Heather Harding – Art, Crafts, Textiles & Fashion I love drawing, painting, printing and textiles. I’m a very instinctive person, always wanting to reach out and touch, taste or sniff things! I’m drawn to images and textures, constantly staring at colours, imagining drawing or painting things in my head when I’m out and about. I’m a terrible hoarder really, always collecting things because I like their shapes, texture or colour – pebbles, bits of wood, patterns off packets, bits of fabric, leaves when they’re changing colour, articles on art, interiors and fashion.

I’m in and out of art galleries a lot, poring over books and researching artists on the internet that I’ve just come across. I don’t have an all time favourite artist, there are far too many to like, it’s more ‘flavour of the month’ with me. My favourite drawing at the moment is “Poldi” by Egon Schiele.
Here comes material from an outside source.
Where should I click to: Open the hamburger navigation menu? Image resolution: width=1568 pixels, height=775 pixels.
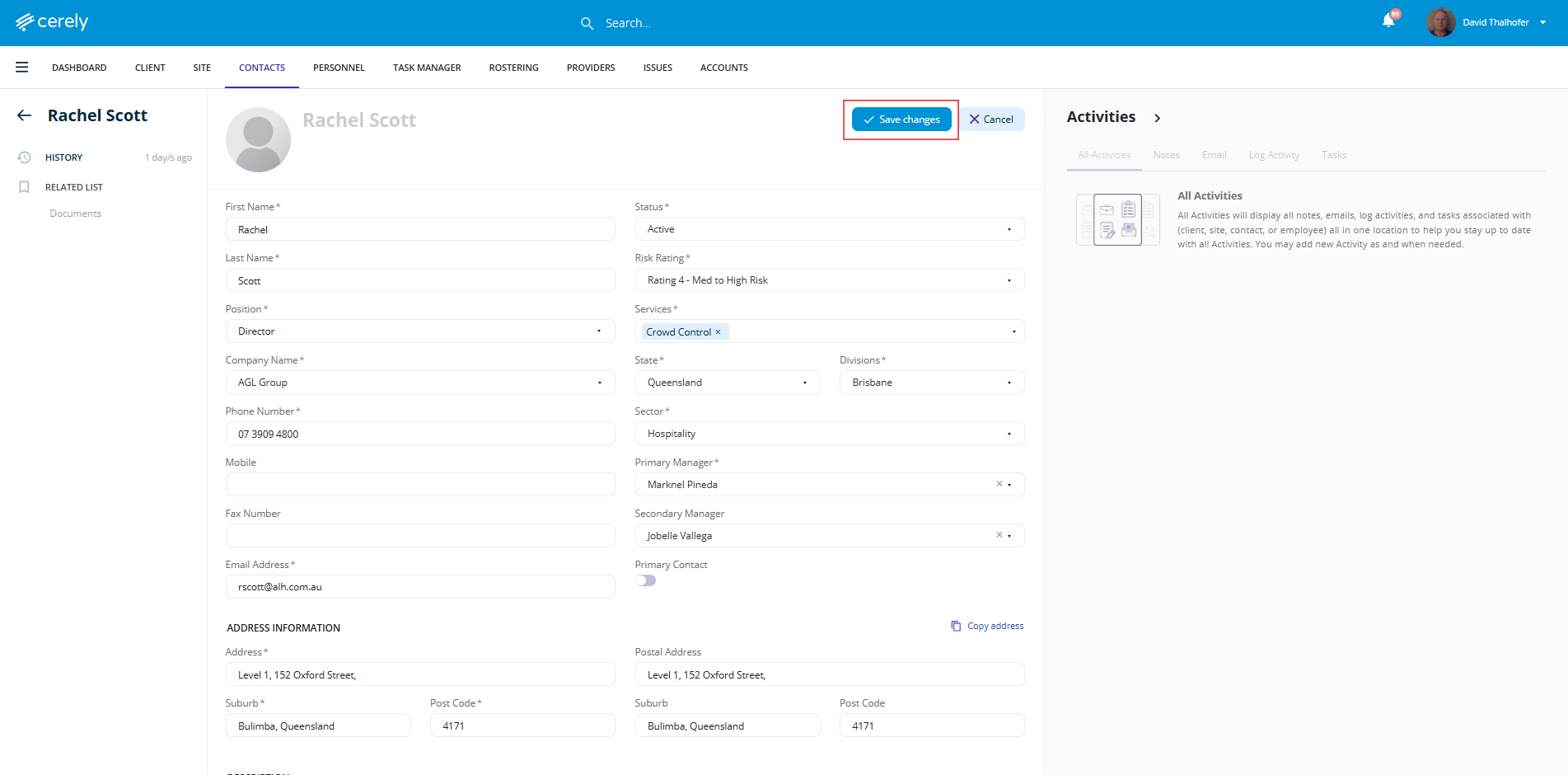tap(22, 68)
My proudest moment? Making it through 6,500 amateur artists to be selected to take part in BBC1’s The Big Painting Challenge which aired earlier this year. It was a fantastic achievement, great fun and intensely nerve-wracking all at the same time. I made it through 3 episodes before going out. Painting Blenheim Palace did me in. It was too big and so many columns! I didn’t warm to it at all and had a bad painting day with that one, although my other challenges were fine. My friends and family all think I was robbed, being kicked off at that stage. Bless ’em. (I agree!!!).